About this task ▸ Give exactly the lines from the one that contains "Select Hide Options menu item" through the end of the entries below, both included; the pictures stay out.

Supplied material ▸
···

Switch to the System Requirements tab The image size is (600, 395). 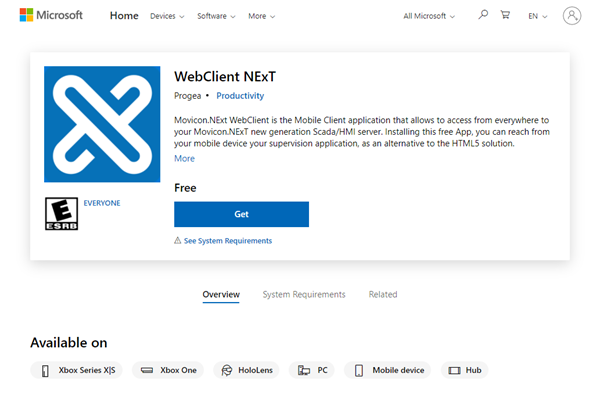coord(304,294)
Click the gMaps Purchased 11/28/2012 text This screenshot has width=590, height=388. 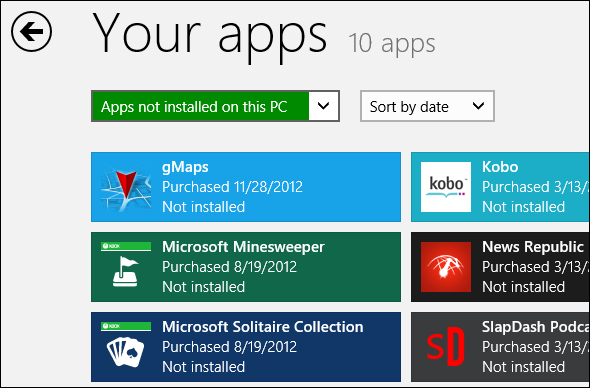(232, 187)
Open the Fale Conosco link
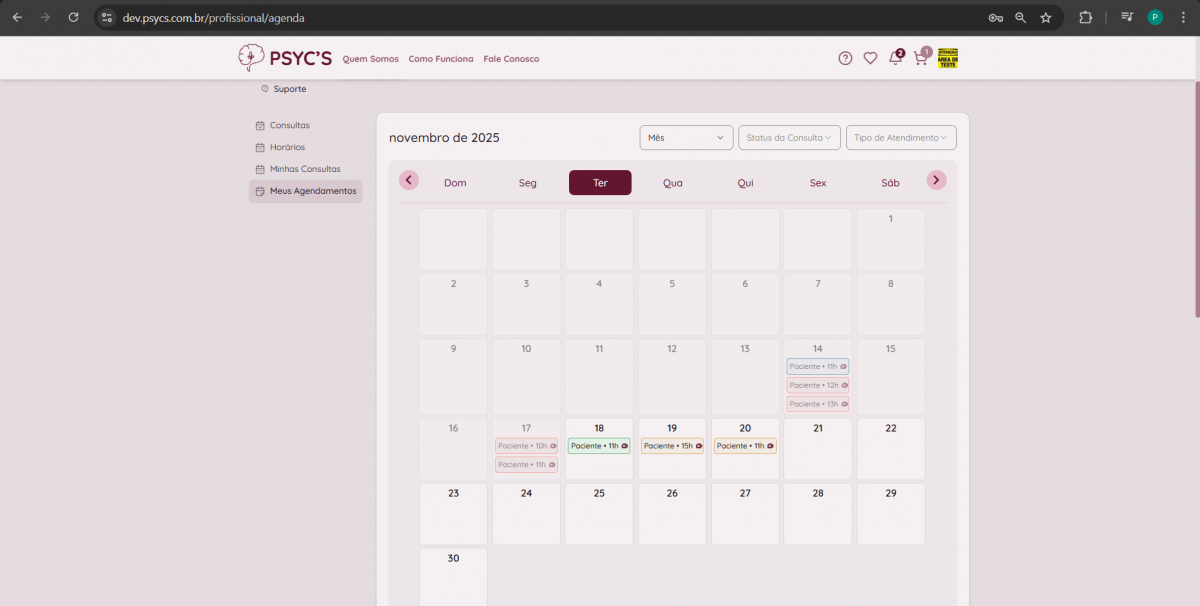Image resolution: width=1200 pixels, height=606 pixels. [511, 59]
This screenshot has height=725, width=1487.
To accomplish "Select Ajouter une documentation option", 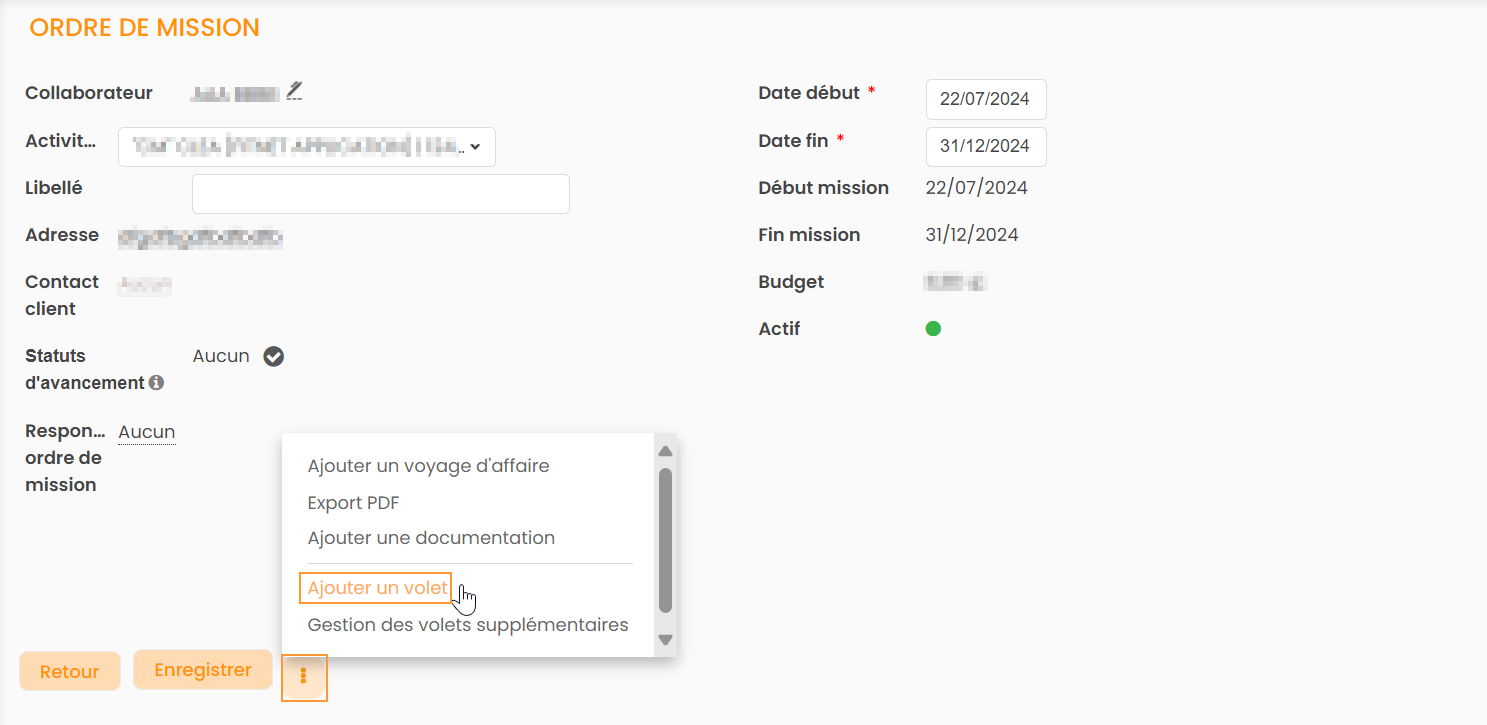I will pos(431,538).
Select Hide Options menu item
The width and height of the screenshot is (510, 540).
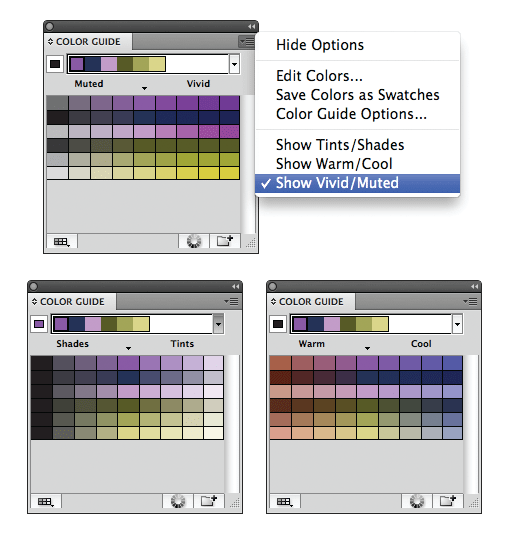pos(320,45)
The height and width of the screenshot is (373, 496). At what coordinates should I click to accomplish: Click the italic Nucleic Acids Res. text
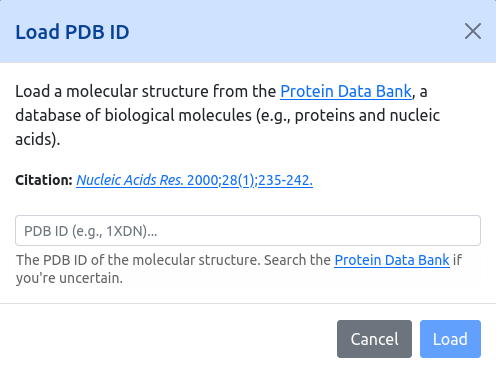pos(130,180)
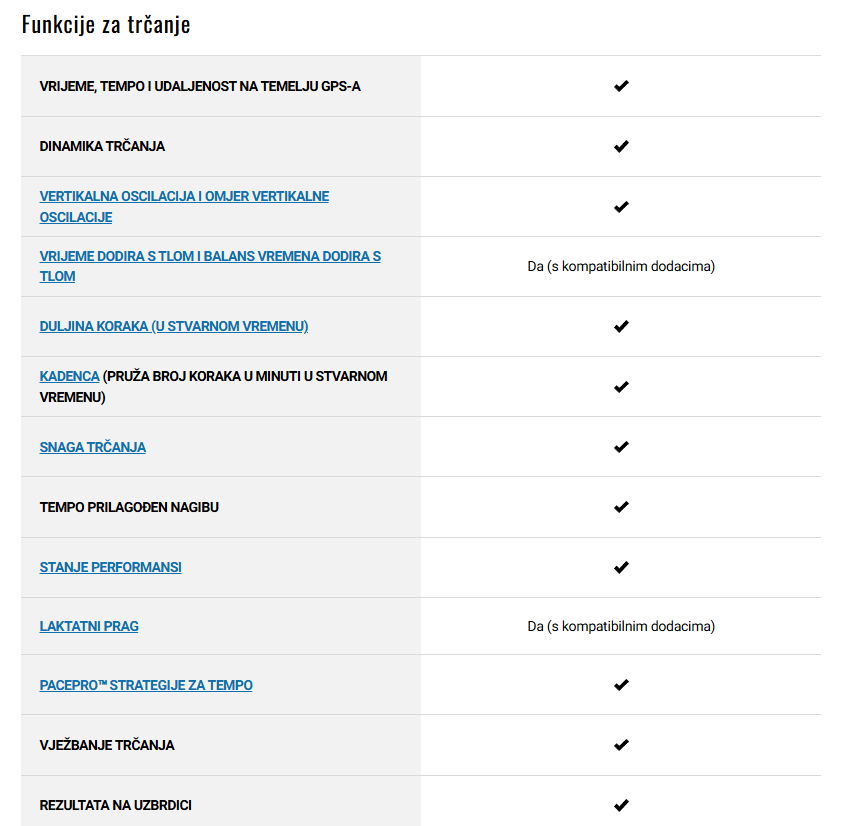Follow the Laktatni prag link

89,626
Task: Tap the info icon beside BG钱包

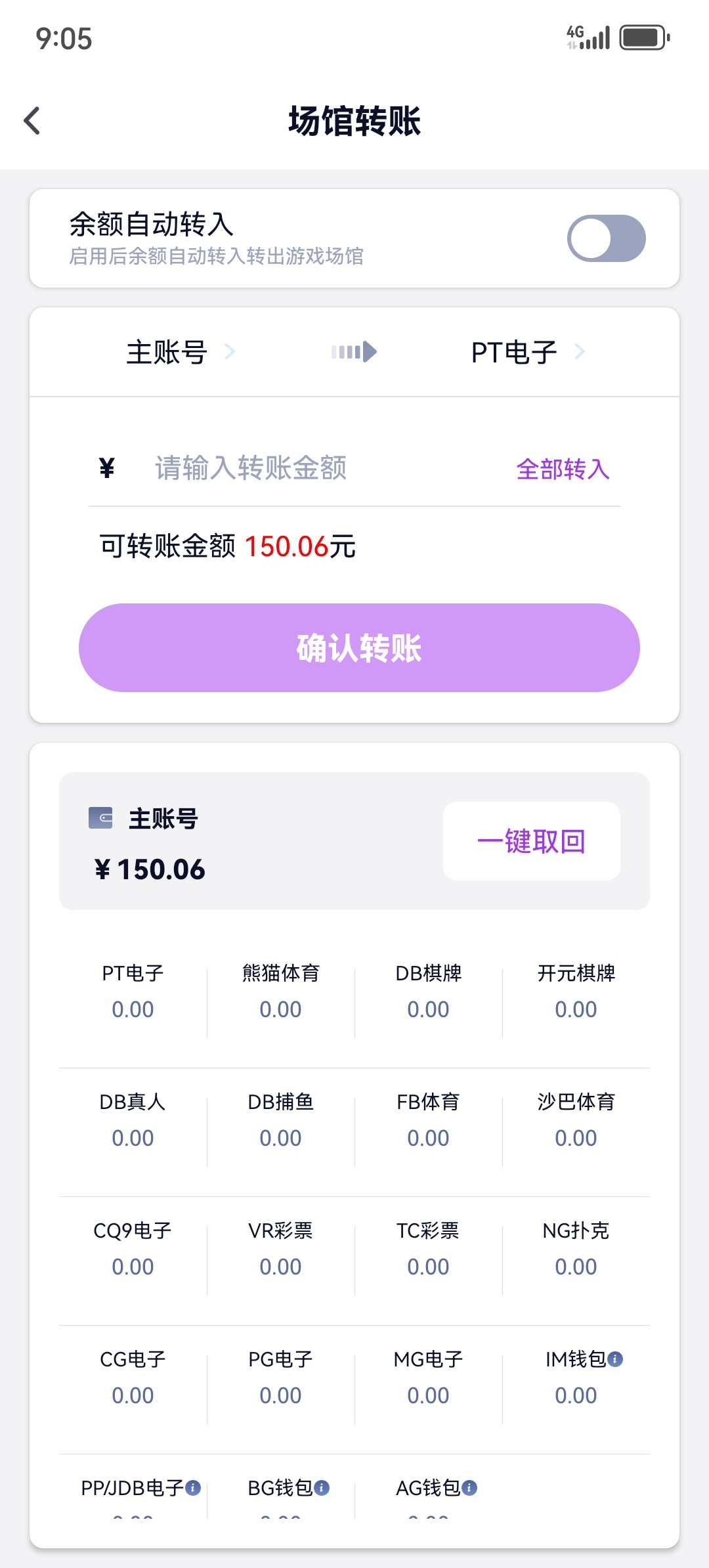Action: point(322,1487)
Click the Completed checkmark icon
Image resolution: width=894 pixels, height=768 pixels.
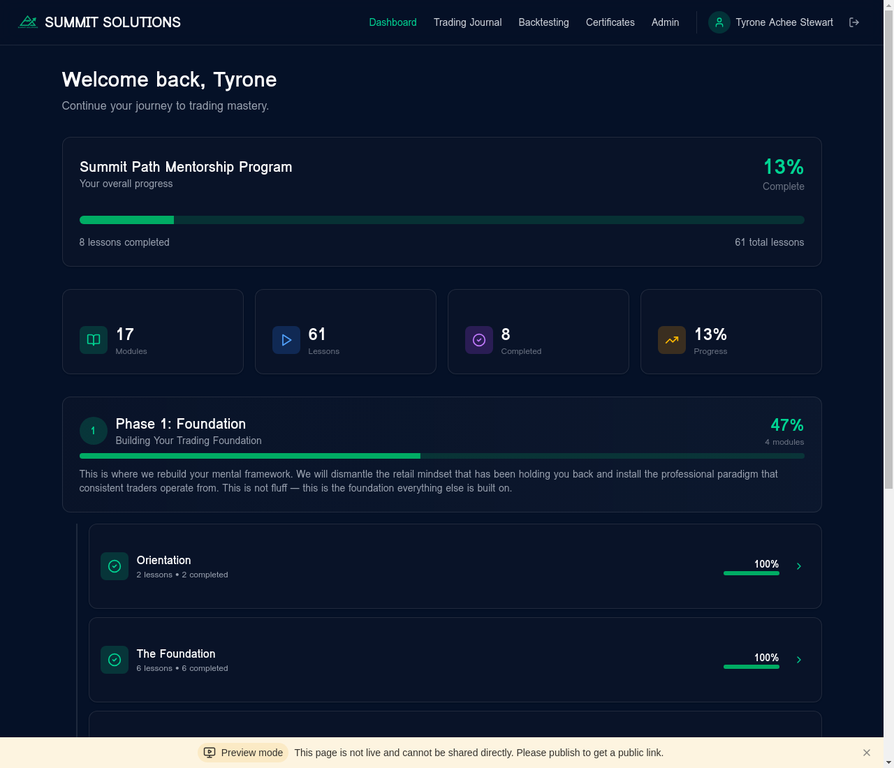click(479, 340)
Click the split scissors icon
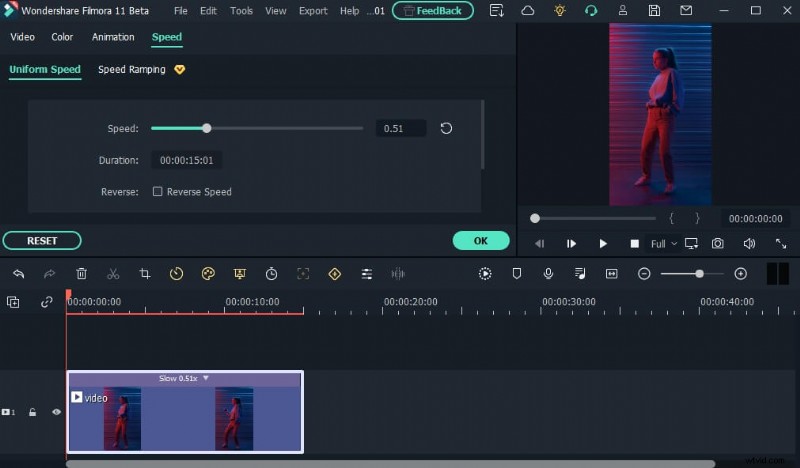The width and height of the screenshot is (800, 468). [113, 274]
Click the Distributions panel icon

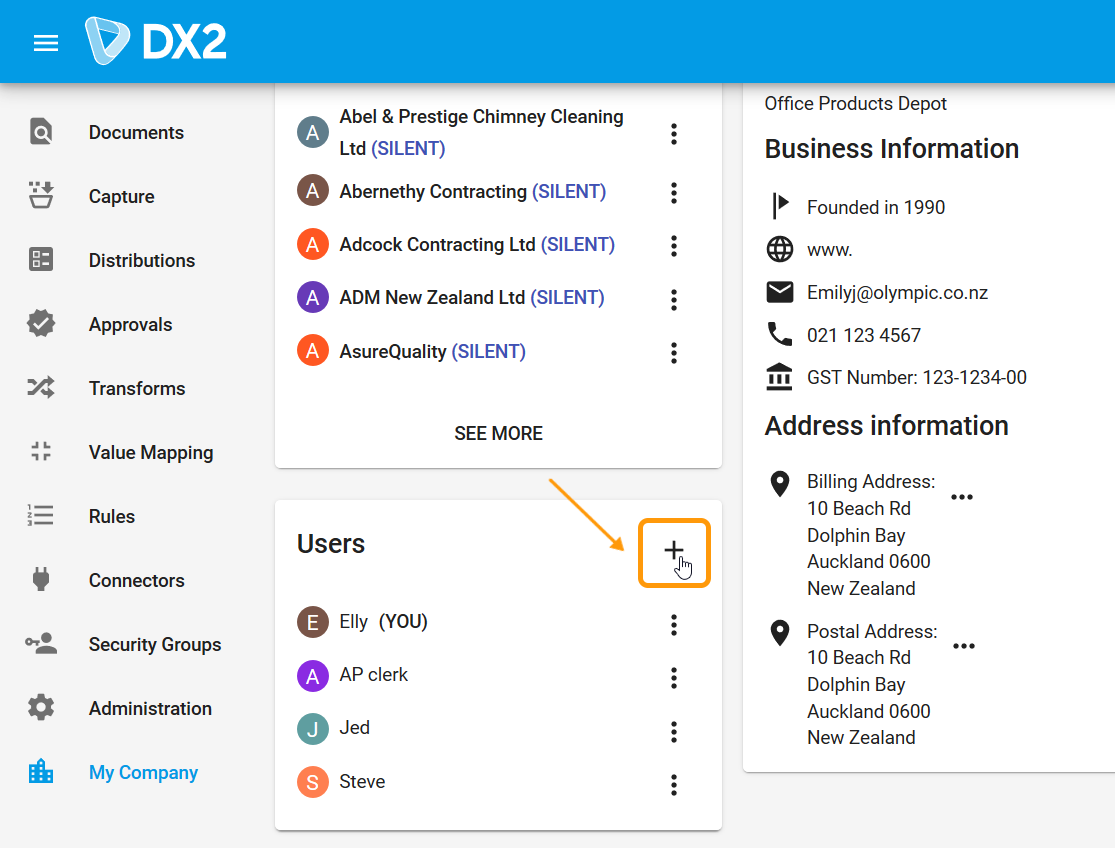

···

Answer to this task ▸
Select Hide Options menu item
The width and height of the screenshot is (510, 540).
pos(320,45)
The height and width of the screenshot is (373, 496). At what coordinates should I click to accomplish: Click the italic Nucleic Acids Res. text
pos(130,180)
Follow the Laktatni prag link

89,626
Task: Tap the info icon beside BG钱包

Action: point(322,1487)
Click the Completed checkmark icon
Image resolution: width=894 pixels, height=768 pixels.
click(479, 340)
Click the split scissors icon
The width and height of the screenshot is (800, 468). [113, 274]
Click the Distributions panel icon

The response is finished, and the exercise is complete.